Inhibition by 9α-fluoromedoroxyprogesterone acetate (FMPA) against mammary carcinoma induced by dimethylbenz[a]anthracene in rats and angiogenesis in the rabbit cornea -: comparison with medroxyprogesterone acetate (MPA)

Medroxyprogesterone acetate (MPA) is currently used therapeutically in the treatment of mammary and endometrial carcinomas, In order to develop a more potent and useful drug, we synthesized the novel compound, 9 alpha -fluoromedoroxyprogesterone acetate (FMPA), by fluorinating MPA, and we also previously reported that FMPA displays more potent anti-angiogenic activity in the chorioallantoic membrane assay than MPA. In the present study, we investigated (1) the effects of FMPA on rat mammary carcinomas induced by dimethylbenz[a]anthracene (DMBA) to determine the anti-tumor activity, (2) the effect on angiogenesis in rabbit corneal assays, and (3) compared these results with those for MPA. FMPA inhibited the growth of mammary carcinomas in a dose-dependent manner (7.5, 30 and 120 mg/kg).

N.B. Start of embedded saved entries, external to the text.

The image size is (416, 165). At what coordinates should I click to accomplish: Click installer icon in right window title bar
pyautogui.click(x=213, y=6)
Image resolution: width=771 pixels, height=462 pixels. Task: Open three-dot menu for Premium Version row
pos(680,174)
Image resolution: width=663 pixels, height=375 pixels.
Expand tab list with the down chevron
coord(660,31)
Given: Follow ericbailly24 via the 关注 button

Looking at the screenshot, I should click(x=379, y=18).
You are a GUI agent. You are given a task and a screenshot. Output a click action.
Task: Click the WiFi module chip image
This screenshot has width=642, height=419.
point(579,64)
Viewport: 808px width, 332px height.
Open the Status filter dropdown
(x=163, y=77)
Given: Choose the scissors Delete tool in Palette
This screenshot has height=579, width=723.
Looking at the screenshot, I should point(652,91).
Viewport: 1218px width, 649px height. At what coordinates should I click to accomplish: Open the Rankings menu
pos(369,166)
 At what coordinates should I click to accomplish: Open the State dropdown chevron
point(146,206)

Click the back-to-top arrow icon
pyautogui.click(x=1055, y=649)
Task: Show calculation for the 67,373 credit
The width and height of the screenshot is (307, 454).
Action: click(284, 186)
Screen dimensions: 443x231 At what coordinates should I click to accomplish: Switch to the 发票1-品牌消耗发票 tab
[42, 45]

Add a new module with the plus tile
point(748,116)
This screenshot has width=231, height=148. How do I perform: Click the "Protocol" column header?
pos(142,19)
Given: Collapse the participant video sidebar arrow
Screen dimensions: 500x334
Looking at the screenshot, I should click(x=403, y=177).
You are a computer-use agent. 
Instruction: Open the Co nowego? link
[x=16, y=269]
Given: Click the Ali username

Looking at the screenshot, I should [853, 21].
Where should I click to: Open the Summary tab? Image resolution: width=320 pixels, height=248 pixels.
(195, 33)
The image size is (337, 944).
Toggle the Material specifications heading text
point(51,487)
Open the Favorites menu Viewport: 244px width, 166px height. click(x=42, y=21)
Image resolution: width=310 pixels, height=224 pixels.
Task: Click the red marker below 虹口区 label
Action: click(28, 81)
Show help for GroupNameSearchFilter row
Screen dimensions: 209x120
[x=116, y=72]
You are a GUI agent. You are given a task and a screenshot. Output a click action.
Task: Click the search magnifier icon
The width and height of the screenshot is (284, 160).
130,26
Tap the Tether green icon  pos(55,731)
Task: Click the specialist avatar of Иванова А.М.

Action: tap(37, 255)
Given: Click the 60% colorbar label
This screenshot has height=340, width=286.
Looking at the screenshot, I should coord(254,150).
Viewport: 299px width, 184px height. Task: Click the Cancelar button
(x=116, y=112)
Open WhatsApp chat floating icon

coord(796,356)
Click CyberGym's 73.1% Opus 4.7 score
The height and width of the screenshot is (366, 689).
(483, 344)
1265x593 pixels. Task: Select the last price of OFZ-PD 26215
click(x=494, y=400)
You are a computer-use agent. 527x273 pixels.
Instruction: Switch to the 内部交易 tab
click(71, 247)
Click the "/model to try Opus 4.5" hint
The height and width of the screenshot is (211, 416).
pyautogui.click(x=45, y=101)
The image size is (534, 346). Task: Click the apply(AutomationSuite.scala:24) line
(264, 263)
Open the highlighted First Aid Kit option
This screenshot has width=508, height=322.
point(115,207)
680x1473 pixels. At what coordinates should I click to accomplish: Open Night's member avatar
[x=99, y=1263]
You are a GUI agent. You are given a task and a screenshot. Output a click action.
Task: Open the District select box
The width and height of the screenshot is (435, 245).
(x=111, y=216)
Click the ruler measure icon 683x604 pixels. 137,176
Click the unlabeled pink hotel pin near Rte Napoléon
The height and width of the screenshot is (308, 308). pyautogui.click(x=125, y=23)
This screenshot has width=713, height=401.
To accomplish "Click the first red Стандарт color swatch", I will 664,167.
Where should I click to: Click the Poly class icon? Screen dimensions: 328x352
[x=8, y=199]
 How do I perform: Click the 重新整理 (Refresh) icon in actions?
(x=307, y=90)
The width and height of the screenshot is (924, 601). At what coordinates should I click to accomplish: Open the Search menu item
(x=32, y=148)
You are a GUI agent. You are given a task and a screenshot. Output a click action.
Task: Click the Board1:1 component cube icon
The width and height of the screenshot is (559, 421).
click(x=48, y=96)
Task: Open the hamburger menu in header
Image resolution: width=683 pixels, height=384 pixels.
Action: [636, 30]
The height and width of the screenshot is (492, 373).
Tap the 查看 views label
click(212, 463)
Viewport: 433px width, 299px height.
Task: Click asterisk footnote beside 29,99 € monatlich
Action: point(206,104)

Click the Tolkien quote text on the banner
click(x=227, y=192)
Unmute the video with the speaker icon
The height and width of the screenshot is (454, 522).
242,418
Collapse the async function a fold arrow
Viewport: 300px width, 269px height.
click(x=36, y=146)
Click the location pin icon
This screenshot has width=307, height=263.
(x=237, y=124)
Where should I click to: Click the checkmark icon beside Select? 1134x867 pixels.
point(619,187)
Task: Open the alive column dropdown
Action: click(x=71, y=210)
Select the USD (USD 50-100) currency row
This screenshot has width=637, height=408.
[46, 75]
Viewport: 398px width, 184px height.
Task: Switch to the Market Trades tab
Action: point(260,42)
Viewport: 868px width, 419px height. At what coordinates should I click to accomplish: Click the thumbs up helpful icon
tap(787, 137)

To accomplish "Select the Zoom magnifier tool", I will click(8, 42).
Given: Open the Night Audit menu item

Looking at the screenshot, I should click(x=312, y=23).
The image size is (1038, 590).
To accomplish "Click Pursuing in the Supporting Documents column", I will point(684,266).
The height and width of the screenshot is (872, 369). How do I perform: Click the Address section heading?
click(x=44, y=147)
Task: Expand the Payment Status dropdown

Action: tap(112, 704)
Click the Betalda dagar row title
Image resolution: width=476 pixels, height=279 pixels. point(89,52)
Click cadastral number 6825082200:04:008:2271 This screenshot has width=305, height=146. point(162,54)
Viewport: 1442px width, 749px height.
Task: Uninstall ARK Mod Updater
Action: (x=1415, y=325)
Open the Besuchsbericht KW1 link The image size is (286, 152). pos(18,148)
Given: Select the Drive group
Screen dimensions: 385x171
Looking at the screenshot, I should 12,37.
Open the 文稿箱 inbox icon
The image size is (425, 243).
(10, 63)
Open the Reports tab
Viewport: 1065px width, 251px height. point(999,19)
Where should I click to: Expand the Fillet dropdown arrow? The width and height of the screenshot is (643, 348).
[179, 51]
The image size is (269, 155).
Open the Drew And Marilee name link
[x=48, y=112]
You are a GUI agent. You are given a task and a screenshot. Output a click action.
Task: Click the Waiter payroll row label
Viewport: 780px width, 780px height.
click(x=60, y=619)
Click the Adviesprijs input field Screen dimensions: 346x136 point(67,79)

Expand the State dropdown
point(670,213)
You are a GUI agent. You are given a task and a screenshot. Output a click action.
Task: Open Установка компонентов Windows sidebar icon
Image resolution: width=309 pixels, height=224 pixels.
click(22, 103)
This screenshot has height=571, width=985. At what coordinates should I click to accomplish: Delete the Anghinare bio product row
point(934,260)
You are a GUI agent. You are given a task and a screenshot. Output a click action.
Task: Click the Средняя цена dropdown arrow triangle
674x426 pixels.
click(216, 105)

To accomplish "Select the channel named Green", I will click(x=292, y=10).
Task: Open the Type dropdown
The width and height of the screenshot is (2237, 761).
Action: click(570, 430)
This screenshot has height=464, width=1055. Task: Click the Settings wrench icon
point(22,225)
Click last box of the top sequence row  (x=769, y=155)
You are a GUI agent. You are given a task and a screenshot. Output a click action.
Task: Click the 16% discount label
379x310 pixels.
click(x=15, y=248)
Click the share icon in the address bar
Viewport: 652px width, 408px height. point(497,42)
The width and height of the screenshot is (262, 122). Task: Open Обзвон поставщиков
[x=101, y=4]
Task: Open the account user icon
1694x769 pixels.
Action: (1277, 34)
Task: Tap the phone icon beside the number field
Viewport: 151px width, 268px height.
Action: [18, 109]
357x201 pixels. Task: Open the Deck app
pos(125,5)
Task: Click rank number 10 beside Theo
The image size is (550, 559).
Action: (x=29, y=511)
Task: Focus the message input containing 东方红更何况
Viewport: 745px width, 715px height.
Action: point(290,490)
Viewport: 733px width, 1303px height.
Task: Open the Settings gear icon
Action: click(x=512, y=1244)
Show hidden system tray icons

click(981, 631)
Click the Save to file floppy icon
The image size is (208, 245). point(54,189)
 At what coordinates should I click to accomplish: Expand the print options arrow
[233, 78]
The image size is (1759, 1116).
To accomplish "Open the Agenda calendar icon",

Almost complete involution of thr carcinomas was observed at doses of 30 and 120 mg/kg, MPA also inhibited the growth of carcinomas at doses of 30 and 120 mg/kg, but no involution of carcinomas was observed even at 120 mg/kg. FMPA significantly and MPA to a lesser degree inhibited carcinogenesis at 120 mg/kg within their treatments. In rabbit corneal assays, FMPA significantly inhibited angiogenesis (IC50 value - 0.085 mug/pellet). MPA also significantly inhibited angiogenesis (IC50 value = 0.60 mug/pellet). From these results, we conclude that FMPA is potentially more effective in the treatment of mammary carcinomas than MPA. (C) 2000 Published by Elsevier Science Ireland Ltd. Published by Elsevier Science Ltd.